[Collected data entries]
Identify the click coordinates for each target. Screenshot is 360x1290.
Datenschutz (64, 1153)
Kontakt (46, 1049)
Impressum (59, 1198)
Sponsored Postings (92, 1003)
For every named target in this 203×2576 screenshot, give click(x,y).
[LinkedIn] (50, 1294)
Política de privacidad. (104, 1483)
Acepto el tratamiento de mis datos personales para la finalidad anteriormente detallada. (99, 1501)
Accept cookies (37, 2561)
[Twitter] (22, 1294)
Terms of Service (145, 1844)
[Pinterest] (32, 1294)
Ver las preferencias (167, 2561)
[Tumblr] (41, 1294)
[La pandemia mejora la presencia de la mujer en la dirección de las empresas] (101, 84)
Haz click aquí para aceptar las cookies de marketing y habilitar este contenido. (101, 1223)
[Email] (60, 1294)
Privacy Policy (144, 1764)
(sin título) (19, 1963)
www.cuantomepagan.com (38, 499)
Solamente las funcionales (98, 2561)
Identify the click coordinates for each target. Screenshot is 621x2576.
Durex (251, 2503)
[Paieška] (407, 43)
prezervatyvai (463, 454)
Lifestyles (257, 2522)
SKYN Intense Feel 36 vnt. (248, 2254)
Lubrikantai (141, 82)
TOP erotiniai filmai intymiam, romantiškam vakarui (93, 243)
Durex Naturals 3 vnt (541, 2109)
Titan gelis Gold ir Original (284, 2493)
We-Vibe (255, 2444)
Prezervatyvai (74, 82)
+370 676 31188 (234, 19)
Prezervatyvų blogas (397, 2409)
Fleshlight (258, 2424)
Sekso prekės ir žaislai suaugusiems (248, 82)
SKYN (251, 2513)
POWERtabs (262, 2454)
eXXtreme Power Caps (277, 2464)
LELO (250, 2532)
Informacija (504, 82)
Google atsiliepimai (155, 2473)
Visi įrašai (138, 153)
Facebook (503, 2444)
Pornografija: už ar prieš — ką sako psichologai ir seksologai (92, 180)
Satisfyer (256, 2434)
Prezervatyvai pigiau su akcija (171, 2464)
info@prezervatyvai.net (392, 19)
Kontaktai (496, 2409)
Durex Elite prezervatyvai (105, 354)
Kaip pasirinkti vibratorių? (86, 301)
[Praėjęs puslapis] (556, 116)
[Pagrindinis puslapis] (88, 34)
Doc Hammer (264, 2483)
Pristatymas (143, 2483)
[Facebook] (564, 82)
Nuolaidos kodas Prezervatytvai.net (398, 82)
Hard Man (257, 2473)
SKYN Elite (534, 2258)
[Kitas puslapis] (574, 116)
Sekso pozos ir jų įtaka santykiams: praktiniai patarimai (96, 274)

→ **GOAL OF THE EXERCISE**:
Retype, exactly and in full, the lines above from the one containing "[La pandemia mejora" through the one containing "Durex Naturals 3 vnt (541, 2109)".

→ **WRITTEN REPLY**:
[La pandemia mejora la presencia de la mujer en la dirección de las empresas] (101, 84)
Haz click aquí para aceptar las cookies de marketing y habilitar este contenido. (101, 1223)
[Email] (60, 1294)
Privacy Policy (144, 1764)
(sin título) (19, 1963)
www.cuantomepagan.com (38, 499)
Solamente las funcionales (98, 2561)
Identify the click coordinates for each target. Screenshot is 621x2576.
Durex (251, 2503)
[Paieška] (407, 43)
prezervatyvai (463, 454)
Lifestyles (257, 2522)
SKYN Intense Feel 36 vnt. (248, 2254)
Lubrikantai (141, 82)
TOP erotiniai filmai intymiam, romantiškam vakarui (93, 243)
Durex Naturals 3 vnt (541, 2109)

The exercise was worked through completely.